Voilà comment je voyais l’affaire, jusqu’à hier soir et « l’aveu ».

Tel que je le comprends, pour éviter de payer trop cher pour son divorce, Jérôme Cahuzac fait transféré un compte « oublié » de Suisse à Singapour et des détectives privés payés par sa femme trouve des traces. Alors que l’avocate est la sœur du patron de l’UMP, l’affaire aboutit dans les mains de la presse.

Elle en devient une affaire politique, avec d’incessants petits juges sûrs d’eux.

Avant-hier soir, on ne savait rien.

C’est depuis hier soir que c’est très grave parce que le peuple de gauche a le sentiment d’avoir été trahi et doute. Le peuple de gauche ? Bah ! J’aurais pu dire « le peuple » mais il me semble que, à droite, on attend moins de la gauche.

On reproche à un journaliste de se justifier. On reproche à un ancien ministre d’avoir menti. Un mensonge d’un ministre ou le doute d’un journaliste deviennent plus grave qu’un détournement fond ou une trahison du peuple.

Voila Twitter.

Ca me laisse pantois.

On me reproche - ailleurs - de défendre de Cahuzac. Moi, je défends tout le monde. Mais j'ai envie de répondre à ce qui me critiquent : et maintenant, on fait quoi ? Ayrault doit démissionner ? Ca nous fera une belle jambe. Hollande doit dissoudre l'Assemblée ? Vous voulez le retour de la droite...
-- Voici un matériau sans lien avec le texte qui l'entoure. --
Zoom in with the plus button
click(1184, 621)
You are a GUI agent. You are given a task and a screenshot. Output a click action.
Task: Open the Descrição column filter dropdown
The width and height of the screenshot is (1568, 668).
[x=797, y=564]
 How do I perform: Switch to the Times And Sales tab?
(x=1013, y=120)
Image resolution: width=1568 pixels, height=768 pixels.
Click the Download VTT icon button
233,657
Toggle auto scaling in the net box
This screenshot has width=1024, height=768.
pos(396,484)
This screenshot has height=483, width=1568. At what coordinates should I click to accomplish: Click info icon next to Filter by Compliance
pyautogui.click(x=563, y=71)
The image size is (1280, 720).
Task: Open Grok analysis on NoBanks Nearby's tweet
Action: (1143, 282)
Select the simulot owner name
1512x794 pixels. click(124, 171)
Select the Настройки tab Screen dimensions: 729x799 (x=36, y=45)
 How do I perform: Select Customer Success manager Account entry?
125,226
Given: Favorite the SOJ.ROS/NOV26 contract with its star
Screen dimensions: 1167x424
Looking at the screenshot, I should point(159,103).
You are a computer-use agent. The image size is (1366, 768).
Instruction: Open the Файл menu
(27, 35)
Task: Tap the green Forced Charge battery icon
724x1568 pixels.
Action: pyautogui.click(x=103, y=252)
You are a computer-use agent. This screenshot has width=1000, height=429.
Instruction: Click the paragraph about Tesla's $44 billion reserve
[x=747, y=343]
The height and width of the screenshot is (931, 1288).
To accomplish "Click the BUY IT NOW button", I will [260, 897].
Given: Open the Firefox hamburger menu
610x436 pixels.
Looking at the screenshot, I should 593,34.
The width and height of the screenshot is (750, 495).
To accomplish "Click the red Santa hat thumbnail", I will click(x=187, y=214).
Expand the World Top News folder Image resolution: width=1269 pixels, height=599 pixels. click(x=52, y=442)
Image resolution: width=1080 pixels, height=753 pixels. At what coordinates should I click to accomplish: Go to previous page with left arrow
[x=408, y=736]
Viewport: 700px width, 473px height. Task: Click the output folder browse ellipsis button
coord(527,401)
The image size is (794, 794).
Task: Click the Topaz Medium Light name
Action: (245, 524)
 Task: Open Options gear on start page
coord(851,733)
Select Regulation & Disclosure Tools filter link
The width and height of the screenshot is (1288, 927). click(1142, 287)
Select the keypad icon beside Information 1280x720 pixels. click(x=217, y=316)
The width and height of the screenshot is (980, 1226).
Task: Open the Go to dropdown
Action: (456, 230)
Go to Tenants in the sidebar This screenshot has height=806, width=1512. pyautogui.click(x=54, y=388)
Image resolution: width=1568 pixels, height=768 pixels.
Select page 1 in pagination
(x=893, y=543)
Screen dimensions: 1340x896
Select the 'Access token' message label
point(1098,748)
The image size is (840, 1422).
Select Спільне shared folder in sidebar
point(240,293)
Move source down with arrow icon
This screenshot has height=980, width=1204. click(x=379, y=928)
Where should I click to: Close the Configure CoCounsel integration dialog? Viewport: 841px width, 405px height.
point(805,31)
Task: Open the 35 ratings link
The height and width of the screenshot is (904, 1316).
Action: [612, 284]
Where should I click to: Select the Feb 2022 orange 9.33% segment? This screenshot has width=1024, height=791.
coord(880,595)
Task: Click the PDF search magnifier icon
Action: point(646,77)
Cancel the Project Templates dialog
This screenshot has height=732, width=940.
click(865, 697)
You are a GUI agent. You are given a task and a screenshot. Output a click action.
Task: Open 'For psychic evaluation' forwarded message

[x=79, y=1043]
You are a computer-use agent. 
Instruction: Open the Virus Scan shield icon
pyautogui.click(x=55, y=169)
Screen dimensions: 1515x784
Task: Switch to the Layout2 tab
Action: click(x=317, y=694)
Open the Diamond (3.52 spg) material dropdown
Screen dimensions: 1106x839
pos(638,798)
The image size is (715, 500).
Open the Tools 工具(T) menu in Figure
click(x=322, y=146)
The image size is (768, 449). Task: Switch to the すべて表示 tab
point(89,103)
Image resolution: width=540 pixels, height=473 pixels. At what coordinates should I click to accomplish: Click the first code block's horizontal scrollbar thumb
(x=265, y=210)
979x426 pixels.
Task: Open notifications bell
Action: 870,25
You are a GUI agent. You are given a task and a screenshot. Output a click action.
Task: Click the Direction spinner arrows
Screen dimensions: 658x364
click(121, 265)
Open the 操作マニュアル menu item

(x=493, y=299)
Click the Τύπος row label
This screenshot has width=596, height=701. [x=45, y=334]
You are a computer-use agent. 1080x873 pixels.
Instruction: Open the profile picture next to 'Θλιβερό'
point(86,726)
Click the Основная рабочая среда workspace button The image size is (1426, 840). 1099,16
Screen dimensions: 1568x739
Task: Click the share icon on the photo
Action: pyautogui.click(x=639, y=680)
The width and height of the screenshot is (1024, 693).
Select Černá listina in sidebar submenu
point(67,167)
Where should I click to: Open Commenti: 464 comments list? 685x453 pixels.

On a une seule solution : se serrer les coudes. De toutes manières, le mal est fait. Il est terrible.

8 commentaires:

  1. Je suis très en phase avec cette position, oui, malheureusement, on est obligé de défendre Aphatie car jusqu'à l'aveu, les "preuves" ce n'étaient que des insinuations, au mieux des soupçons. Et comme tout d'un coup on découvre que "tout le monde savait" -y compris et surtout à droite, écouter Gonelle ce soir (!) Plenel avait pt être de "vraies preuves" dès décembre voire avant ! Et pourquoi ne pas les avoir mises sur la table à ce moment, pourquoi avoir laissé le piège se fermer jusqu'à l'extrème limite sur JC...et le Gouvernement !?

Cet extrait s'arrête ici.